Sometimes you can ride your horse too fast, and arrive in town before the game has a chance to populate the area. Meditating, Geralt's way of recovering on the road without expending any valuable health resources, can often lead to the game getting the time of day wrong. Nothing like a little sunshine at 3AM to put a damper on the mood. And don't even get us started on the odd decision to make every single candle, fireplace, or campfire interactive. That's more of an odd design choice than a glitch, but it no doubt took up valuable memory real estate to have that many light sources be interactive. On their own, these nagging little instances wouldn't be very troublesome. As they continue to add up, and occur with more and more frequency, it can become downright frustrating.
Of course, then you get to a point where you're talking to someone about your adventures or a quest, and the game pulls you right back in.

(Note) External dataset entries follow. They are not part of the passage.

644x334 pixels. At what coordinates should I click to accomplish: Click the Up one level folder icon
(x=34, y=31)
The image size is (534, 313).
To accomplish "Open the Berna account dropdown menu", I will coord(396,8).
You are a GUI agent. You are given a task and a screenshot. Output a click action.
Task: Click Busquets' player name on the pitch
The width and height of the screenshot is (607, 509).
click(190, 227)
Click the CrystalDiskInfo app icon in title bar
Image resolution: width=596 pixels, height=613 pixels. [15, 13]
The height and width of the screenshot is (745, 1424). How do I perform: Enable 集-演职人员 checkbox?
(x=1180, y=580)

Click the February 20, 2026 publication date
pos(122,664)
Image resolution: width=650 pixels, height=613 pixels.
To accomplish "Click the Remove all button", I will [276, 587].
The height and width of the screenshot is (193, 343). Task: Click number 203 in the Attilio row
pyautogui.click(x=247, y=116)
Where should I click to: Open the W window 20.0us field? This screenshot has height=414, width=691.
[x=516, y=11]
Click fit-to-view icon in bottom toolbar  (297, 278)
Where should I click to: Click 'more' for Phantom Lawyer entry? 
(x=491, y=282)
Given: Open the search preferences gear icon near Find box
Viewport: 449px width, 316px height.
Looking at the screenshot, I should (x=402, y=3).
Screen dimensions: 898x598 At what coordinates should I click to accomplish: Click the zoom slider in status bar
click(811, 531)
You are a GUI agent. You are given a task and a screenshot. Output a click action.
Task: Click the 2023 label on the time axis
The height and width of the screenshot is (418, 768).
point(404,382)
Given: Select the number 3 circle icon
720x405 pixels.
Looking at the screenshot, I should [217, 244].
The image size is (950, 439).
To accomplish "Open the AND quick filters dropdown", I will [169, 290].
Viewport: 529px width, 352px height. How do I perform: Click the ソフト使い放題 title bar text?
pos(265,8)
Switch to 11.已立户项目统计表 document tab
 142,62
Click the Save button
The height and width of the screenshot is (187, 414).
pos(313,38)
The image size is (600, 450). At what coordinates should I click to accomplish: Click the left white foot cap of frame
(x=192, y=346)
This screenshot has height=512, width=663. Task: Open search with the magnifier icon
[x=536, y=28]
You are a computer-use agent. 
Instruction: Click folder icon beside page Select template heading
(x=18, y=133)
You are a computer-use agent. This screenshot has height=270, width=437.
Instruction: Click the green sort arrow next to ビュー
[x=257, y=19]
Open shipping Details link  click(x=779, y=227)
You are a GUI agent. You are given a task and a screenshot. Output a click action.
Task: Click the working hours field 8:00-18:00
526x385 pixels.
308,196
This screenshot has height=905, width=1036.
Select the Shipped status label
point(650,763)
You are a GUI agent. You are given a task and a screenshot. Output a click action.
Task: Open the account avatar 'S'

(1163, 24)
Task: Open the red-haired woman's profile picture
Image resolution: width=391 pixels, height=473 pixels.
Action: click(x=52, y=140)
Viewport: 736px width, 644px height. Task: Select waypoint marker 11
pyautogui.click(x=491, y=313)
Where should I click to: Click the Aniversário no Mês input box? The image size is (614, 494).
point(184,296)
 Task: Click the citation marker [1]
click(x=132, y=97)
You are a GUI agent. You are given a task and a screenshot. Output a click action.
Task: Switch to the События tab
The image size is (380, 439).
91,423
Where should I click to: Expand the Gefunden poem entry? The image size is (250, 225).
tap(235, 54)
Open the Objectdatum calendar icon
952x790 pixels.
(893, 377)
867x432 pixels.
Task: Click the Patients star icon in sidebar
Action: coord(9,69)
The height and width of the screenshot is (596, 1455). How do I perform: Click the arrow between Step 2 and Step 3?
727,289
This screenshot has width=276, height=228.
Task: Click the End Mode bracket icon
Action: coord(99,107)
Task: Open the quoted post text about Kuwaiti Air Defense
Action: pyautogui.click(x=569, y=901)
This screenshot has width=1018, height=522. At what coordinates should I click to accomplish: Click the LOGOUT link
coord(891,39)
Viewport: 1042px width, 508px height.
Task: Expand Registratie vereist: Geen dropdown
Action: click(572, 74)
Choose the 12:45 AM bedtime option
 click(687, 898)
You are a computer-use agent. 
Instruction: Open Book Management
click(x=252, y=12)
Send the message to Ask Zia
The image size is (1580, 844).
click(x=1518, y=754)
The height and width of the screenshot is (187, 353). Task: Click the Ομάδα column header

For all its gameplay faults, The Witcher 3 does a phenomenal job making you forget about the woes the minute these characters are allowed to live. Geralt's relationships can take many forms, and you often have the choice to be as friendly or antagonistic as you want. The man has a history with a lot of the people you meet, but even with characters Geralt is immediately familiar with from previous games, you still have the freedom to treat them how you see fit.
Much has been made of the claims of how much sex Geralt can have, but it's not quite as outrageous as headlines would have you believe, nor is it gratuitous. The relationships Geralt has with women in these games is well-realized, with each of the female leads more than capable of holding their own without the White Wolf interfering. The potential sex never feels gratuitous, and even in the moments where you think it might, there's more at play than meets the eye. The sex isn't really played as a reward for you doing something for someone; it just happens to be a result of your relationship with a given person... or persons.
Moreso than the hubbub surrounding the adult relationships Geralt can partake in is the ire CDPR has drawn for releasing a game that looks less impressive at release than it did while still in development. It's a fair criticism to levy, given how much time and effort was put into showcasing just how ridiculously and expertly CDPR rendered The Witcher 3's world. Wild Hunt doesn't look bad by any stretch of the imagination. The world is a visual wonder that puts so many contemporaries to shame. The Witcher 3's presentation is testament to what CDPR was able to do with the platform so early in its life cycle.
The Witcher 3: Wild Hunt is filled with so much content, the game can barely contain all of CD Projekt Red's ambitions. There are times when Wild Hunt just can't live up to its own development team's expectations, but for the most part, The Witcher 3 is an amazing experience. The story is tightly constructed, the world is fully realized, and the action is still nearly as intense and visceral as it had been in the past. The Witcher 3: Wild Hunt doesn't hit every note perfectly, but it should still be considered the performance of a lifetime.
This review is based on a download of The Witcher 3: Wild Hunt provided by the publisher for PlayStation 4.